Mon blog est consacré essentiellement au bon usage de la langue française. Il est donc, spécialement conçu et destiné aux collégiens,lycéens, étudiants,et notamment aux amoureux de la langue de Molière.


Histoire de la ponctuation

Publié par Fawzi Demmane sur 24 Novembre 2009, 21:03pm


Histoire de la ponctuation

Ah ! La ponctuation ! Comme cela exaspère ! Ou… Au contraire, comme elle sied bien à la compréhension de ce qui pourrait être illisible et totalement inaccessible à la logique humaine et surtout follement essoufflant sans cette petite virgule… Fort à propos ! D'ailleurs, qui n'a pas failli mourir au moins une fois, charrié, bousculé, épuisé, à la lecture d'une envolée proustienne ? Une phrase, huit pages et hop là ! Suffit de suivre l'histoire...

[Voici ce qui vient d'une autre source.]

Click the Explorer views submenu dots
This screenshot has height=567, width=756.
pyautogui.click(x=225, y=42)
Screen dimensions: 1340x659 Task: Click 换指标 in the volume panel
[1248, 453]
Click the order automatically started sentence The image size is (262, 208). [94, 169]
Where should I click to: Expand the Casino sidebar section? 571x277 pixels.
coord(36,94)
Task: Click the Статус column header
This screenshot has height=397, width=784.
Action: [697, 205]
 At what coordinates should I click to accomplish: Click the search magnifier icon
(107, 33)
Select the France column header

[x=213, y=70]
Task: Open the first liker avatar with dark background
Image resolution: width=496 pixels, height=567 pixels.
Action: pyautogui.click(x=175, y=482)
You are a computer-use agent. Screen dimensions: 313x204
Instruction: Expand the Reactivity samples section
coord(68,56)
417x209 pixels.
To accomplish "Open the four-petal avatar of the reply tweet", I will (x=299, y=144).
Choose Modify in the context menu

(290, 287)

Évidemment, la ponctuation n'est pas née en même temps que les signes graphiques. Les langues, dans toute l'Europe, se sont raffinées au cours des siècles mais leurs premières manifestations se couchaient, tout d'un trait, sur un papier sans qu'aucune interruption n'intervienne dans le débit des mots. Les textes se déroulaient comme d'interminables rubans de lettres, sans majuscules, sans distinction de paragraphe, sans possibilité d'aparté. Il fallait comprendre tout d'un bloc et sans doute relire plusieurs fois le manuscrit afin de lui octroyer un sens plutôt qu'un autre.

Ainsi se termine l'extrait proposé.